**JOB:** Please write out the material from the line with "Task: Click the Upload Art page title" up to and including the line with "pyautogui.click(x=962, y=420)", copying each line exactly.

**DATA PROVIDED:**
• • • • • • •
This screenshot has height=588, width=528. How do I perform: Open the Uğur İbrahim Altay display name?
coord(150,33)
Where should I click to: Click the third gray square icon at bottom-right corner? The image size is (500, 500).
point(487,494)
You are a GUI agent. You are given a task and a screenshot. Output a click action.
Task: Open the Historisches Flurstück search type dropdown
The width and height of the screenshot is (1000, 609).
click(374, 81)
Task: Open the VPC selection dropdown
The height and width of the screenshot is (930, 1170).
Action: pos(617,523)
• • • • • • •
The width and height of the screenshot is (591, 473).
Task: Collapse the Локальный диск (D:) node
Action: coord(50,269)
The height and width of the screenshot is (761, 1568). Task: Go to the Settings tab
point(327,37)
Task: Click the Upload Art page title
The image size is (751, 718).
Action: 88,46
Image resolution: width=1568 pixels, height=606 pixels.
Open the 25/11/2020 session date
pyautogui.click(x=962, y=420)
• • • • • • •
**EXERCISE ANSWER:**
Task: Click the Upload Art page title
The image size is (751, 718).
Action: 88,46
Image resolution: width=1568 pixels, height=606 pixels.
Open the 25/11/2020 session date
pyautogui.click(x=962, y=420)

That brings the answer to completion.